Editor's note: An earlier version of this story incorrectly described when Mike Maroone joined the board of directors of TrueCar.com
Mike Maroone, a key architect of AutoNation Inc.'s retail blueprint, will retire after 15 years as president and COO, with chairman and CEO Mike Jackson taking on the additional role of president, effective Feb. 4, 2015.
Jackson, 65, has also signed a contract that will extend his employment with the company through at least 2019, the nation’s largest automotive retailer said in a statement.
Jackson has been CEO of AutoNation since 1999 and added the title of chairman in 2002.
AutoNation spokesman Marc Cannon said Thursday that Jackson intends to stay at the retail giant indefinitely and referenced Jackson’s usual retort to questions about his retirement: Jackson says he wants to work as long as Penske Automotive Group Inc. Chairman and CEO Roger Penske, who will turn 78 next month.
“Whatever Roger’s in for, I’m in for,” Jackson has said.

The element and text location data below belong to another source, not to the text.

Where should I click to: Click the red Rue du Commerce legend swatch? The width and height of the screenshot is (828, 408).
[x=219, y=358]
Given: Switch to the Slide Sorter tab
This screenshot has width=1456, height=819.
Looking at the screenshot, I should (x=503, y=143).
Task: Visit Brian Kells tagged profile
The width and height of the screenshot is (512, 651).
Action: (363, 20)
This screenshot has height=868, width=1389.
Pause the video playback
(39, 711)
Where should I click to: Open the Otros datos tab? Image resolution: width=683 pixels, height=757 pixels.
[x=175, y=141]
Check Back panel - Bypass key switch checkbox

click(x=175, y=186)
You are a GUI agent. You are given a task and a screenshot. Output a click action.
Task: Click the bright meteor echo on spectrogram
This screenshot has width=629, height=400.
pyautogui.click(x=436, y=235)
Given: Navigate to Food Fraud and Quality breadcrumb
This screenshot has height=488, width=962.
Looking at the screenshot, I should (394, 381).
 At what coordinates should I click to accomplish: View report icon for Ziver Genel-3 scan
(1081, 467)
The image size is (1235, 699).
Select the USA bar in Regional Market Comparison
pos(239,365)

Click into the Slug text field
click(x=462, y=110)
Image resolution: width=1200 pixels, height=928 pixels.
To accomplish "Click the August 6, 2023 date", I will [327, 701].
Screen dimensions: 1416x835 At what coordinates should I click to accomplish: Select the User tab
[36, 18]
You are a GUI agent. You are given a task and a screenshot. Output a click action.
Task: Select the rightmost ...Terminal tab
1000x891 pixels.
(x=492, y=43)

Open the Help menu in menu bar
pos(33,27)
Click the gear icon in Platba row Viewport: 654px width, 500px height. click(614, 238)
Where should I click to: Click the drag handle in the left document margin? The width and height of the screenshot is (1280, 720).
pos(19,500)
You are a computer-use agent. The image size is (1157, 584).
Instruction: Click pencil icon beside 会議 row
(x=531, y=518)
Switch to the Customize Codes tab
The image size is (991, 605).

Maroone, 61, will remain president, COO and an AutoNation director until Feb. 3. He will then take on a transitional role until he retires on April 1, the company said. Maroone wasn’t available for comment after the announcement was made late Thursday.
In July 2013, Maroone signed a new employment contract with AutoNation that ran through December 2016. Jackson signed a new three-year contract at the same time.
Bill Berman, 48, senior vice president of sales for AutoNation, will become executive vice president and COO, effective Feb. 4. Berman had served as president of the company's western region since 2008, and previously as AutoNation's Northern California market and as a general manager.
Grooming Berman
AutoNation leaders have been grooming Berman for the transition to COO. He moved to south Florida this past fall to take over the national sales leader post at the Fort Lauderdale-based company.
At the time Maroone signed his current contract in 2013, AutoNation was working on succession planning, with Maroone mentoring Berman, spokesman Cannon said.
Under the company's standard three-year contract, senior executives had time to make sure Berman was prepared for the COO role.
"If he was ready and Mike was ready, Mike could leave earlier," Cannon said. "It was all Mike Maroone’s decision on when he wanted to leave and when he determined Berman was ready."
Logical change
John Murphy, a Bank of America Merrill Lynch analyst, said in a research report that the partial changing of the guard doesn’t change his positive outlook for AutoNation. Berman is a logical fit for the COO role, Murphy said.
“If investors are at all skittish about Maroone's departure, their concerns about management shake-up should be quelled by AutoNation's announcement that Mike Jackson will take on an expanded role for at least the next five years,” Murphy wrote. “Jackson's commitment to the company through at least 2019 is encouraging, in our view, and demonstrates that Jackson intends to see his stated strategies for the company through to completion.”